Apenas estuvo un día y, cuando se marchó, se fue sin ella. Kerstin lo supo cuando salió de la escuela y durante toda la tarde estuvo llorando, como cuando se murió el abuelo. Había pasado aquel día contando a los amigos lo guapo que era su padre y diciéndoles que por la tarde iba a ir a recogerla, pero, en lugar de su padre, la estaba esperando Lannart. Era el hermano mayor y el único que trabajaba. Mientras la acompañaba a casa, Lannart le dijo a Kerstin que su padre se había ido, pero que volvería otra vez y, esa vez sí, la llevaría con él aunque la madre no la dejara.

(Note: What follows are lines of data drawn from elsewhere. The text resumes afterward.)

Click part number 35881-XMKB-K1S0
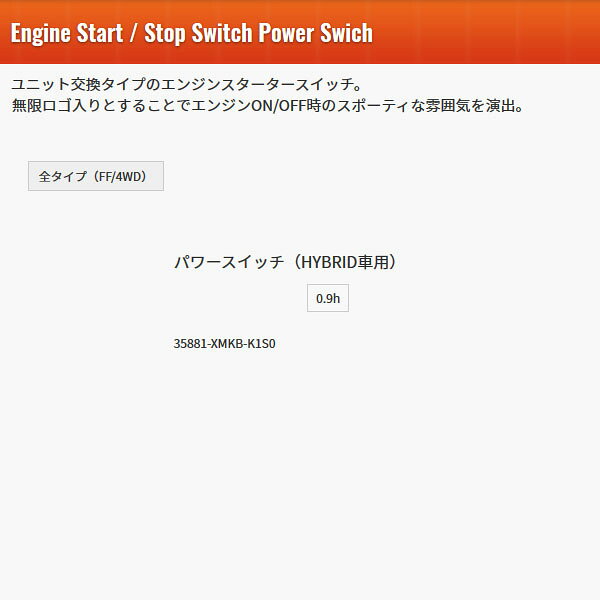 (x=225, y=344)
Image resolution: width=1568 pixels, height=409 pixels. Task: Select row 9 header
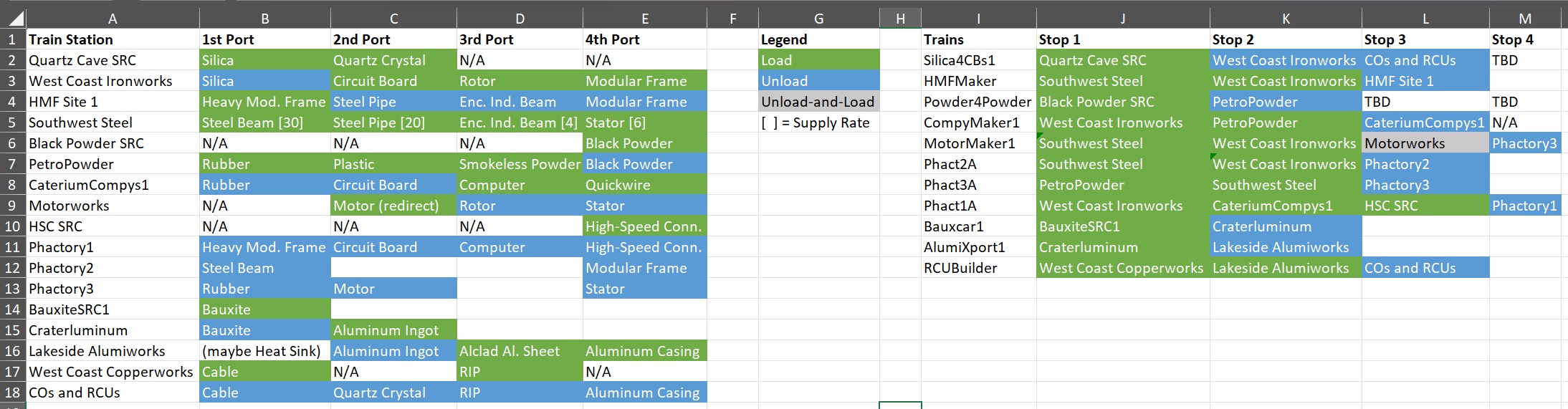pyautogui.click(x=13, y=206)
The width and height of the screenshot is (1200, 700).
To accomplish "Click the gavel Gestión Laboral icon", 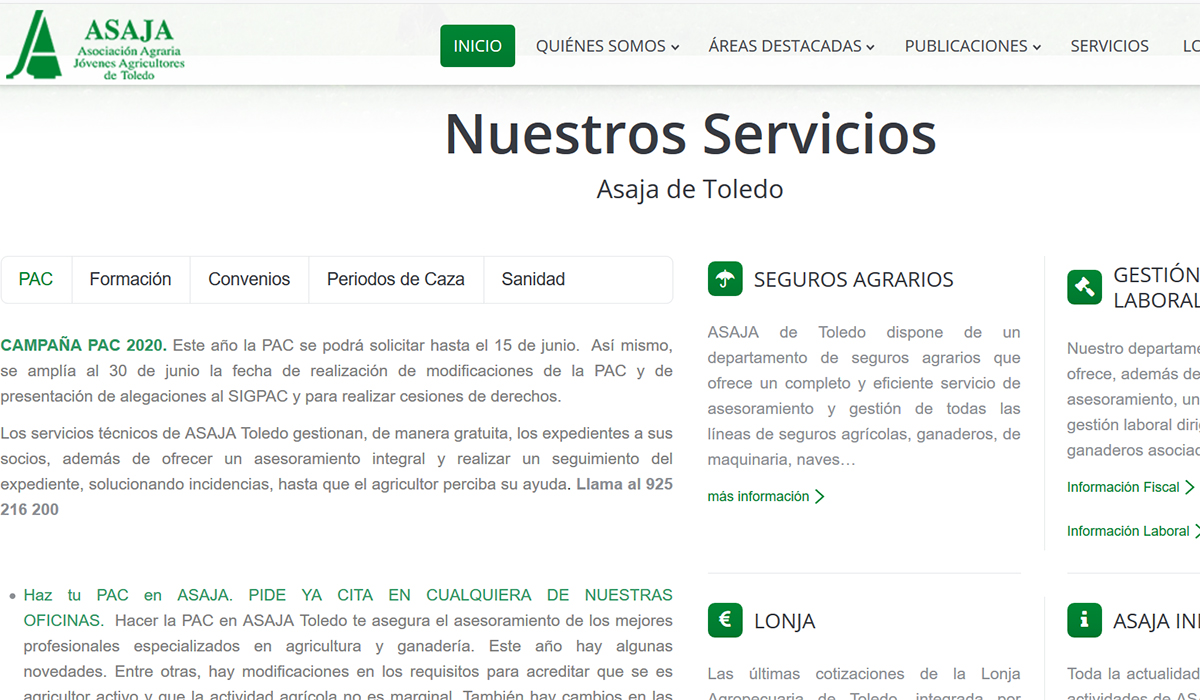I will click(1084, 287).
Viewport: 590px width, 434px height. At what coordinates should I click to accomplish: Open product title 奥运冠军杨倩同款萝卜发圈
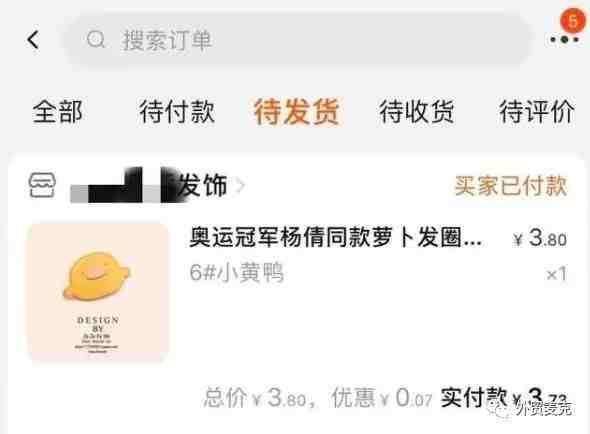click(336, 238)
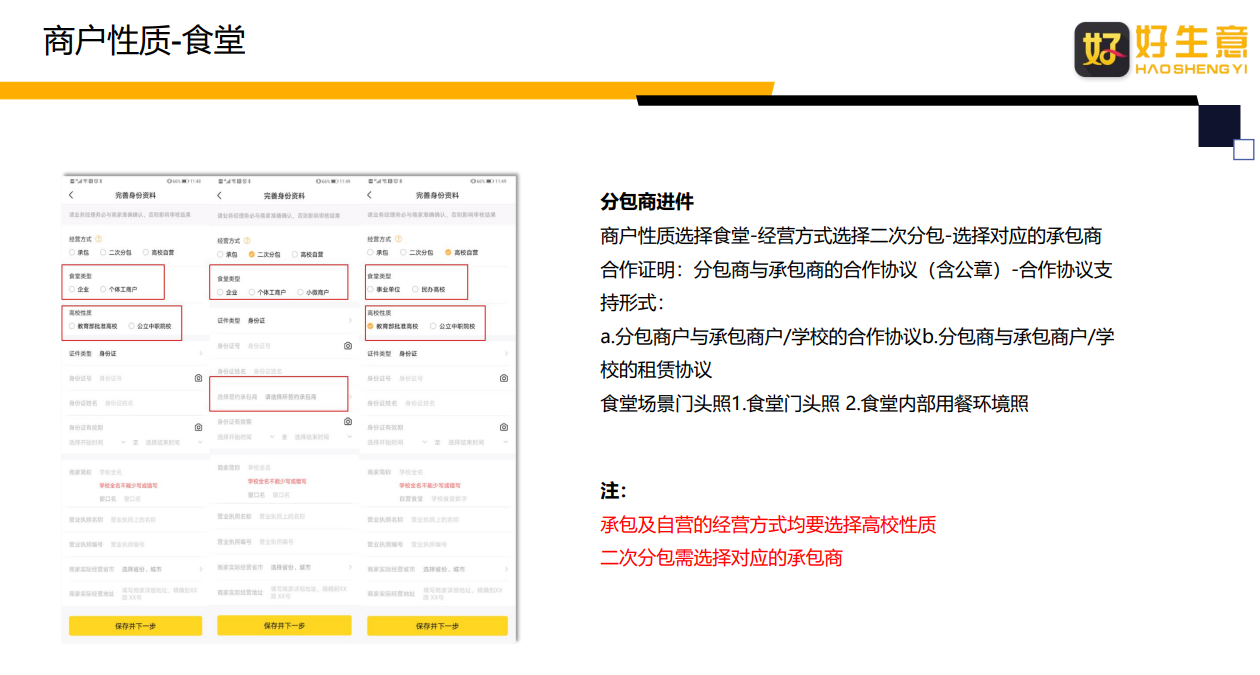Image resolution: width=1260 pixels, height=675 pixels.
Task: Choose 教育部批准高校 radio on right phone
Action: [x=393, y=326]
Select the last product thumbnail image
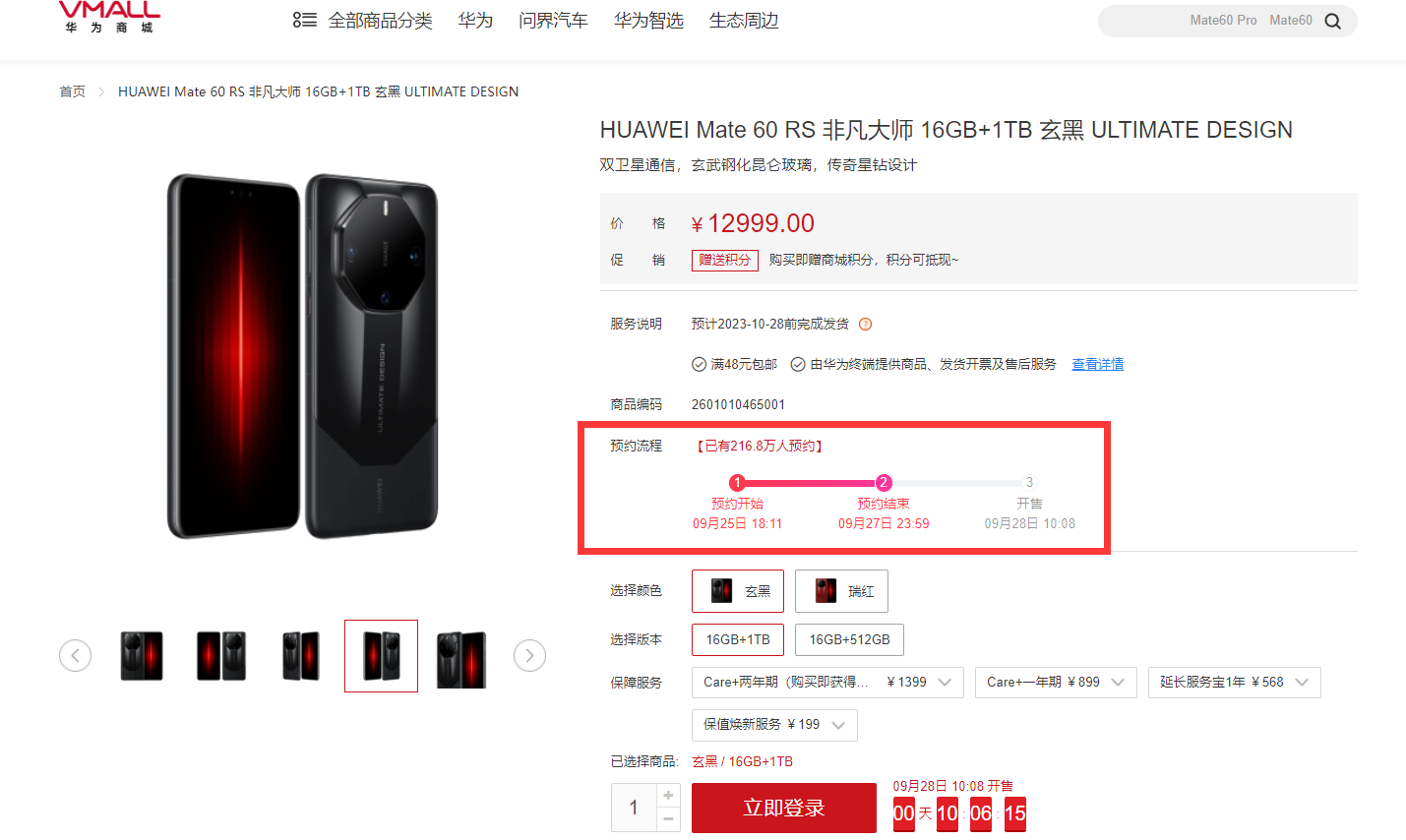1406x840 pixels. click(461, 656)
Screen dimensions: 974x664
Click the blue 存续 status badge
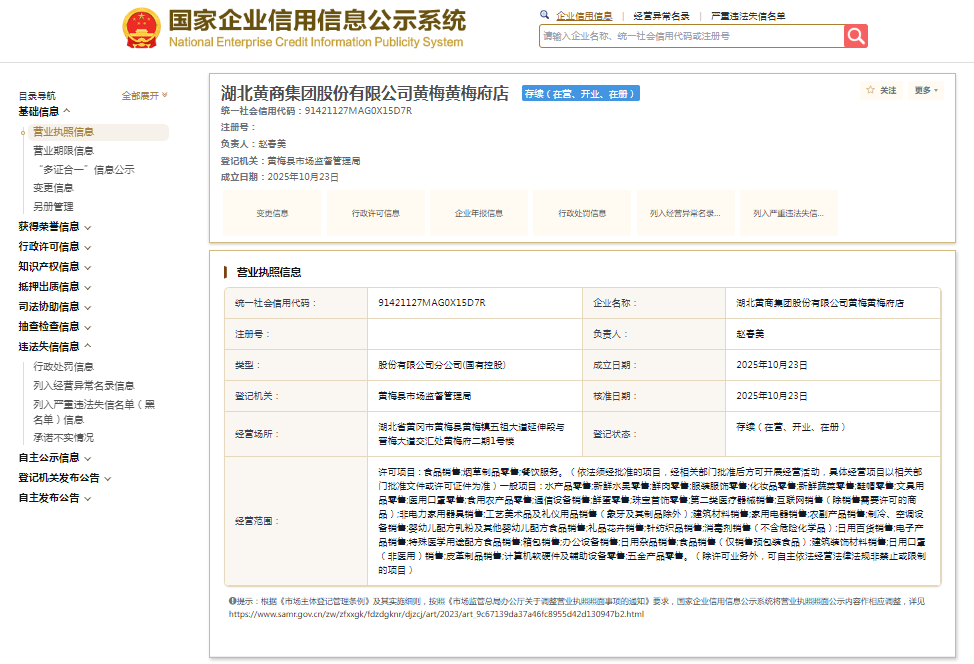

Kerstin recordaría la escena algunos años más tarde cuando, junto a su madre y sus cuatro hermanos, llegó a Estocolmo en el mismo tren en el que antes se había ido su padre. Iban siguiendo sus pasos. El padre le había buscado a la madre un trabajo, de cocinera en alguna fábrica, pero Kerstin ya sabía que no iban a vivir con él. El padre ya tenía otra familia y vivía con ella en otra ciudad. Ni siquiera estaba esperándolos cuando llegaron a la estación de Estocolmo, todos juntos, asustados, agarrados de la mano de su madre, que iba, como Oso Negro, con toda la casa a cuestas, como en la historia que el abuelo le contara tantas veces, allá, en su casa de Svappavaara, cuando Kerstin era niña y aún no sabía que tenía un padre.